Pith reviewed 2026-07-01 05:35 UTC · model grok-4.3
The pith
OVOW turns a monocular video into instance-level, simulation-ready 4D mesh scenes without training.
A machine-rendered reading of the paper's core claim, the machinery that carries it, and where it could break.
Core claim
We introduce OVOW, the first training-free system that reconstructs instance-level, simulation-ready 4D mesh scenes from a single monocular video. The system follows a four-stage pipeline: vision-language model for instance discovery, labeling and motion classification; category-aware reconstruction for meshes; iterative render-match-optimize for scale and 6-DoF poses; and physics-grounded assembly for ground contact and support. Motion is handled via direct vertex deformation without priors or rigging, producing watertight meshes for simulation and editing. It also sets a benchmark for Video-to-4D and can generate synthetic data.
What carries the argument
The four-stage OVOW pipeline using vision-language model instance discovery and direct vertex deformation to produce watertight, simulation-ready 4D meshes.
If this is right
- The reconstructed scenes can be directly input to physics simulators for stability checks.

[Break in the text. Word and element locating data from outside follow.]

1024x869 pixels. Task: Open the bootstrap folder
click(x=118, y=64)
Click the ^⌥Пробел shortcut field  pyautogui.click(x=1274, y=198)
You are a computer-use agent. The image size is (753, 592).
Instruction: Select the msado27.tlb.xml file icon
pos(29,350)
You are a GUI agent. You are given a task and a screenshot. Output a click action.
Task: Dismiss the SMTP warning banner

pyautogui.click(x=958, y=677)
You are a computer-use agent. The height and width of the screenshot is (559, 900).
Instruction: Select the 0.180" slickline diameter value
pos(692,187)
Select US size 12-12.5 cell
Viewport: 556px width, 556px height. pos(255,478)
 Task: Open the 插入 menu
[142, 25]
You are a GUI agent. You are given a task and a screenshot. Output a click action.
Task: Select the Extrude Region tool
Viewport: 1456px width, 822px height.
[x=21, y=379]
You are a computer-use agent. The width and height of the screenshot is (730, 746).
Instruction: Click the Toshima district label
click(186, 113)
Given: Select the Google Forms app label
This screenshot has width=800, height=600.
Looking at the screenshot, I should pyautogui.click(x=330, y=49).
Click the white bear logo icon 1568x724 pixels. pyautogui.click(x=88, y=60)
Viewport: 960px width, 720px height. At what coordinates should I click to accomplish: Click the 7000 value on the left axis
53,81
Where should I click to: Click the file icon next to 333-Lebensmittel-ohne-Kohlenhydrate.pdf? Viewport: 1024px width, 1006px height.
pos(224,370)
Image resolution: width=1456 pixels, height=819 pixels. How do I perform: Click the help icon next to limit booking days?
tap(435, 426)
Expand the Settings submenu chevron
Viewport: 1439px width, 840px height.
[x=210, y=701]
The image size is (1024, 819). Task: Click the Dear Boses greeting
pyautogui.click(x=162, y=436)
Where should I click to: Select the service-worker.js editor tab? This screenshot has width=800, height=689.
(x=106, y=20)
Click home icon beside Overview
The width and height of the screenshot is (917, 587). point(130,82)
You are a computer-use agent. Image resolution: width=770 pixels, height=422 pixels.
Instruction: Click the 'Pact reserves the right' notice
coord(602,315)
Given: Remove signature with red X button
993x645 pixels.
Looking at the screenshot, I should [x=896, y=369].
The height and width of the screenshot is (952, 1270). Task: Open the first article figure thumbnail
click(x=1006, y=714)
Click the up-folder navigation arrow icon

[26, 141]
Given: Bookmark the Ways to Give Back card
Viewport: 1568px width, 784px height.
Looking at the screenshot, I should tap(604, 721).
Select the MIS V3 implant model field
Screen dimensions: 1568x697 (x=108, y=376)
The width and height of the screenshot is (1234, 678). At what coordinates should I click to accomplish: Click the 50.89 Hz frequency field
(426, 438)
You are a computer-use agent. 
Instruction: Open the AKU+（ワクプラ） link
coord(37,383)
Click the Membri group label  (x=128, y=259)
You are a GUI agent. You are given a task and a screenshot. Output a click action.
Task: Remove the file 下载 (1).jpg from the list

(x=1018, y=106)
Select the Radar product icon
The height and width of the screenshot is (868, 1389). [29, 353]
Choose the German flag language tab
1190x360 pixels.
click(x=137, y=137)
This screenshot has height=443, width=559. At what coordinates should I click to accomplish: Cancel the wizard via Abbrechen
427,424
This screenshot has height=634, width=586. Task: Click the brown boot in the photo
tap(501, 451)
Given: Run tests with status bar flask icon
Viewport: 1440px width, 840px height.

- Performance on synthetic benchmarks shows best layout and geometry accuracy with lowest errors.
- The system runs one to two orders of magnitude faster than baselines on monocular video.
- It doubles as an engine for creating paired video and 4D simulation data.
Where Pith is reading between the lines
- If accurate, this could provide a way to bootstrap physical understanding in AI from passive video observation.
- Future work might test the pipeline on real-world videos with more varied lighting and occlusions.
- The benchmark could become standard for comparing methods on physical plausibility rather than just visual quality.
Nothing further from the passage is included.